DISCOURS - A l'occasion de ses vœux, il a voulu tordre le cou à la «polémique sur le cadeau aux banques et aux banquiers» pendant la crise financière...
Le plan de soutien au secteur bancaire durant la crise financière a rapporté deux milliards d'euros à l'Etat en 2009, a annoncé ce mercredi le Président Nicolas Sarkozy à
Cholet (Maine-et-Loire), à l'occasion de ses voeux aux «forces économiques».

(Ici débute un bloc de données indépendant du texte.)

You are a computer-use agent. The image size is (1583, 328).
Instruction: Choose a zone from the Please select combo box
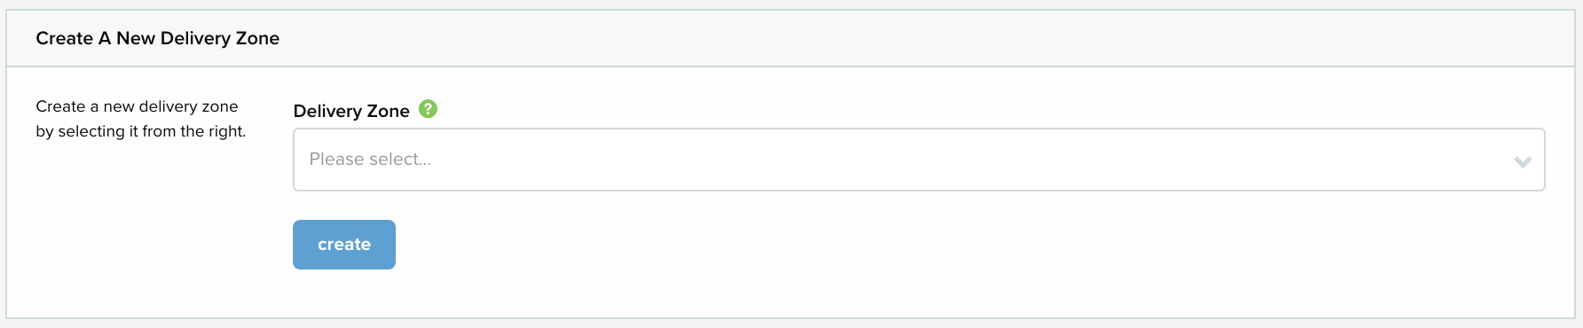(918, 160)
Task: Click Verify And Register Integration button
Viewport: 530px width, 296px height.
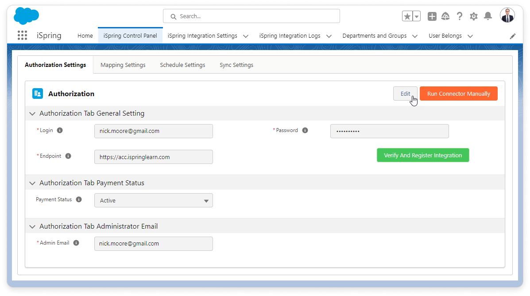Action: tap(422, 155)
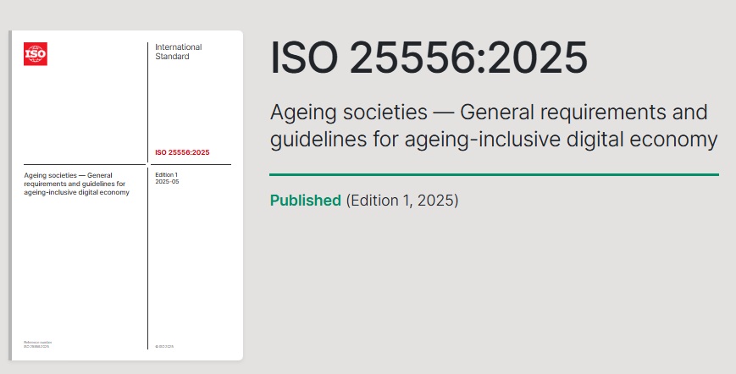Click the red ISO 25556:2025 cover number
Screen dimensions: 736x374
click(182, 152)
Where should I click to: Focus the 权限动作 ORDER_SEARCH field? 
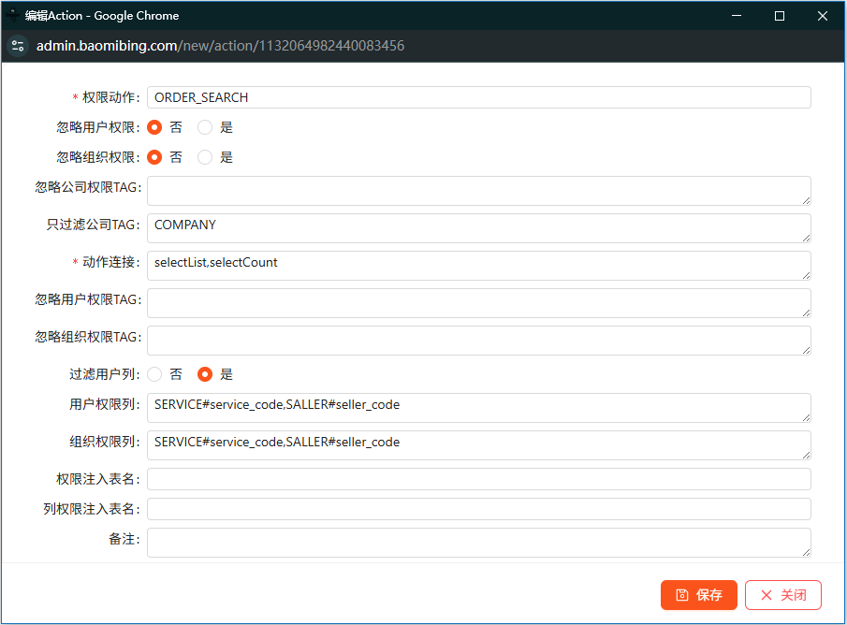point(478,97)
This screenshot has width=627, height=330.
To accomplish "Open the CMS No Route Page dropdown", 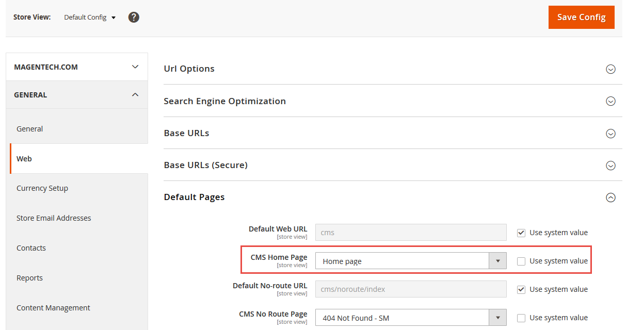I will pyautogui.click(x=411, y=318).
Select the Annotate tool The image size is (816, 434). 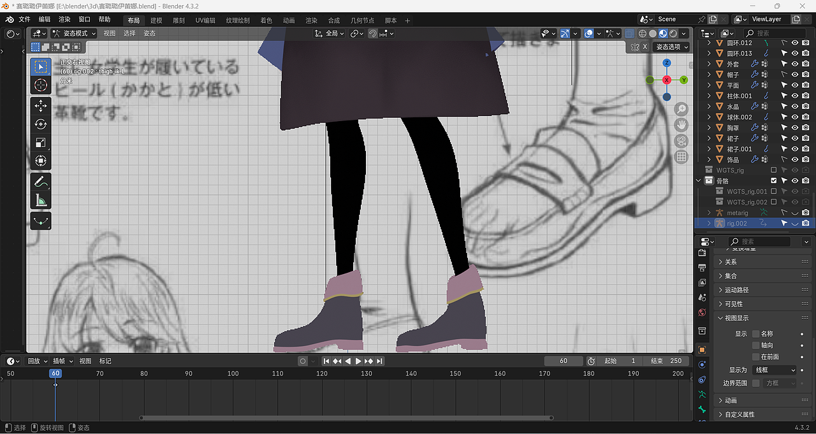tap(41, 183)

«J'avais pris devant les parlementaires et les Français l'engagement que le
plan de soutien aux banques ne coûterait rien aux contribuables», a rappelé le chef de l'Etat, évoquant la «polémique sur le cadeau aux banques et aux banquiers» déclenchée à l'époque.
Des mesures en faveur des plus modestes
«Aujourd'hui, le résultat» est que «le plan de soutien a rapporté 2 milliards d'euros à l'Etat» qui «ont permis de financer des mesures en faveur des plus modestes et apporter des ressources substantielles pour investir», a affirmé le chef de l'Etat.
En octobre 2008, le gouvernement avait créé la
Société de financement de l'économie française (SFEF) pour permettre aux banques de se refinancer à moindre coût sur les marchés grâce à la garantie de l'Etat, malgré la crise financière internationale.
Les particuliers et les établissements financiers épargnés
En échange de sa garantie, l'Etat français a perçu 1,3 milliard d'euros de commissions. Parallèlement, la France avait apporté des capitaux aux banques tricolores pour les consolider dans la crise et a perçu 713 millions d'euros d'intérêts lorsque ces établissemnts ont remboursé ces sommes fin 2009.
A l'occasion de ses vœux, Nicolas Sarkozy a assuré que, grâce à ces dispositifs mis en oeuvre par le gouvernement, «aucun Français n'a perdu son épargne» et «aucun établissement financier n'a fait faillite».